UK airlines due to fly the Boeing 787 Dreamliner said today they were confident their deliveries would not be affected by the grounding of the state-of-the-art plane.
European aviation regulators followed America today in ordering the grounding of Boeing's new Dreamliner due to safety concerns.
But BA, Virgin and Thomson Airways all said they expect to take delivery of the Dreamliners later this year as planned.
Thomson will be the first British airliner to fly the Dreamliner when the first of its eight-plane fleet leaves for Cancun, Mexico, on May 1.
Already years late into service due to production difficulties, the Boeing 787 Dreamliner has run into a series of in-air problems in recent days.
The latest incident, an emergency landing after battery problems, prompted America's Federal Aviation Administration (FAA) to order US carriers to stop flying Dreamliners.
Today, the European Aviation Safety Agency (EASA) said it was endorsing the FAA directive grounding the Dreamliner until the risk of fires is resolved.
The EASA order is for all European carriers flying the 787, which at the moment only applies to Polish airline LOT.
UK carrier Thomson Airways is set to be the first British airline to fly the Dreamliner.
It is due to take delivery of the first of eight 787s this spring, with the first flights due to leave on May 1 for Cancun in Mexico and Florida.
British Airways is due to take delivery of the first of 24 Dreamliners in May, while Virgin Atlantic is scheduled to start taking the first of 16 Dreamliners in summer 2014.
Thomson Airways said today: "Boeing has reassured us they will do everything possible to assist the FAA in their investigation, and will be taking every step to assure passengers and Thomson of the 787's safety and get the planes back into service.
"We will await the outcome of the FAA investigation into the 787 Dreamliner. At this time we are still working to our original delivery dates."
Virgin said: "We are still expecting to take delivery of 16 Boeing 787-9 Dreamliners from summer next year. Until then we are working with Boeing to understand all of the technical issues around the aircraft.
"We have every confidence that Boeing and the relevant authorities will ensure sufficient oversight is maintained and that corrective action will be taken if problems are identified."
BA said: "The safety and security of our customers will always be at the heart of our operation and all our business decisions.
"We remain committed to taking delivery of our first Boeing 787 later this year. We are confident that any safety concerns will be fully addressed by Boeing and the FAA as part of their recently announced review into the aircraft."
Seattle-based Boeing said: "The safety of passengers and crew members who fly aboard Boeing airplanes is our highest priority.

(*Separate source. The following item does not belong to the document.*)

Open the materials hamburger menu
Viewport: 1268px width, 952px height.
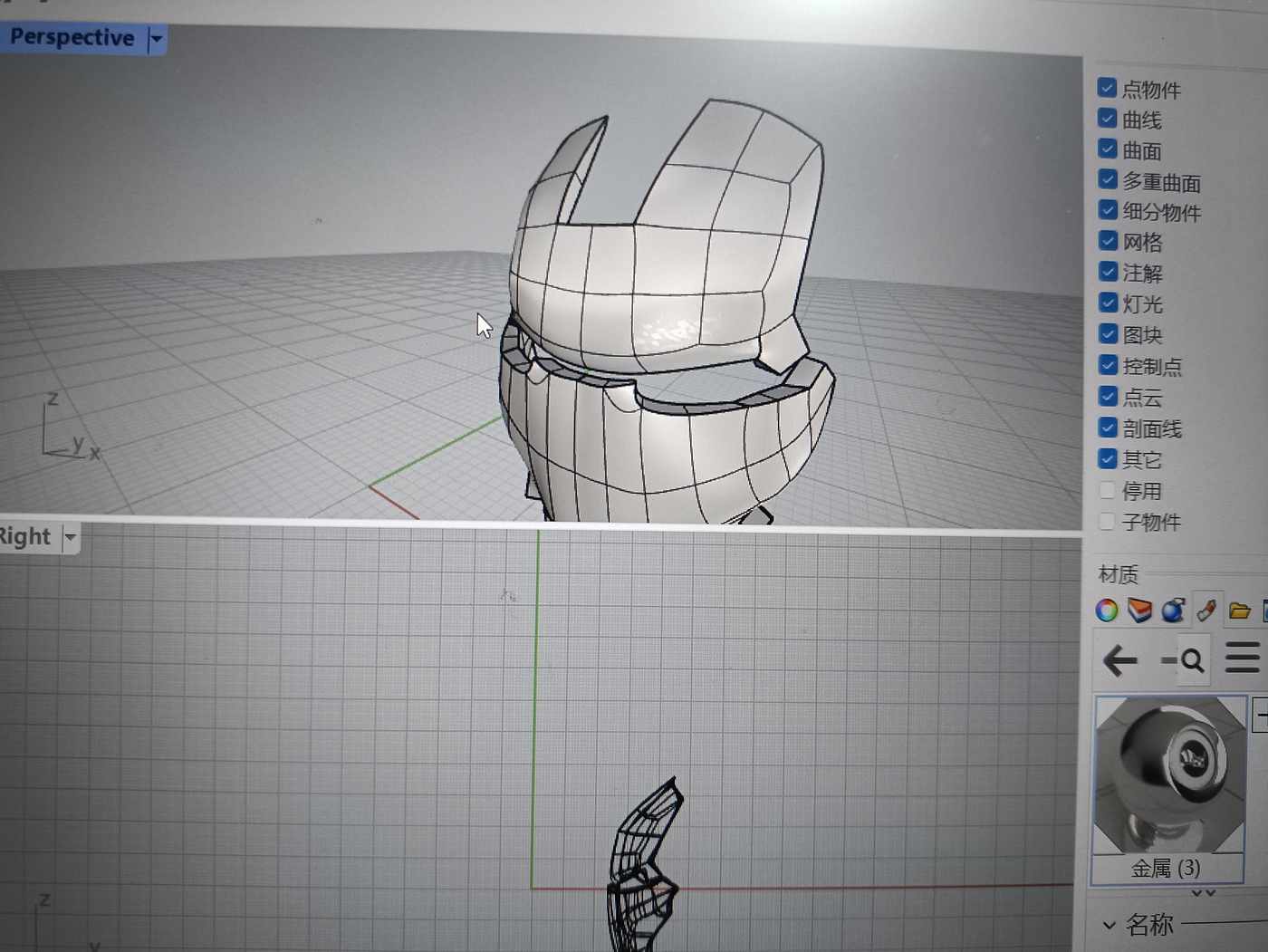click(1242, 658)
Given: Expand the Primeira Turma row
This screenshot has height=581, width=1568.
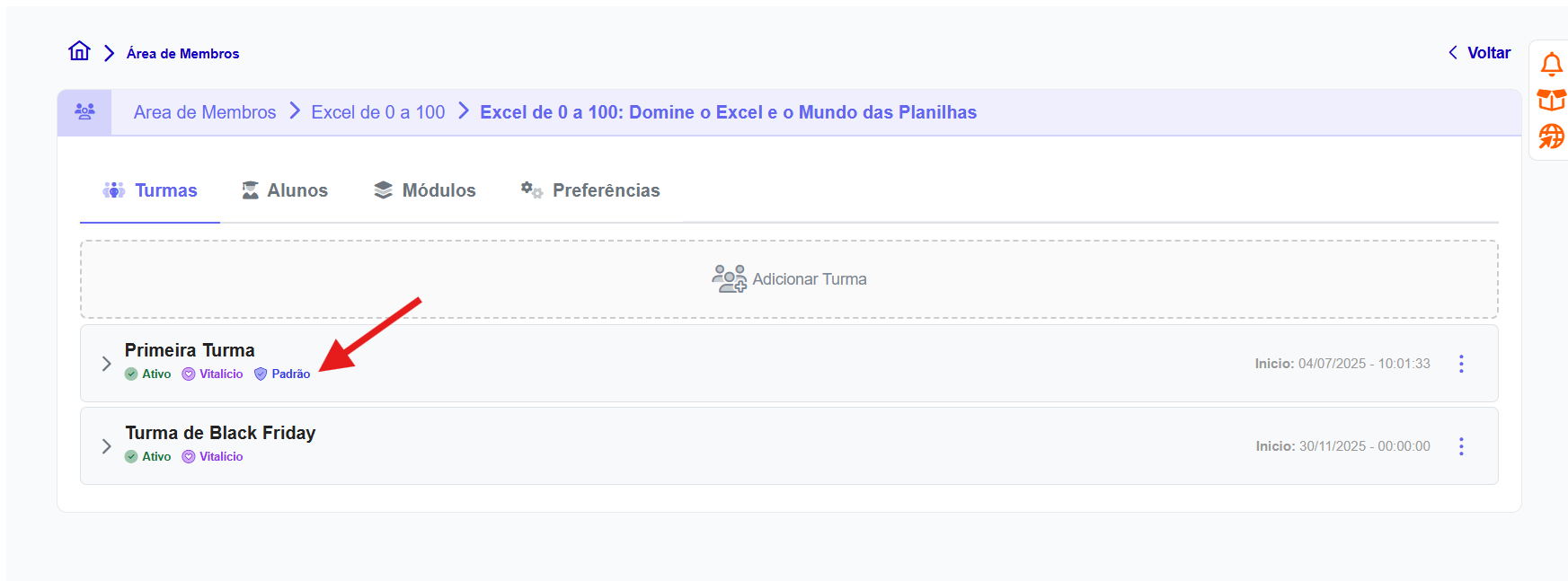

"Boeing is committed to supporting the FAA and finding answers as quickly as possible. The company is working around the clock with its customers and the various regulatory and investigative authorities. We will make available the entire resources of the company to assist."
It went on: "We are confident the 787 is safe and we stand behind its overall integrity. We will be taking every necessary step in the coming days to assure our customers and the travelling public of the 787's safety and to return the airplanes to service.
"Boeing deeply regrets the impact that recent events have had on the operating schedules of our customers and the inconvenience to them and their passengers.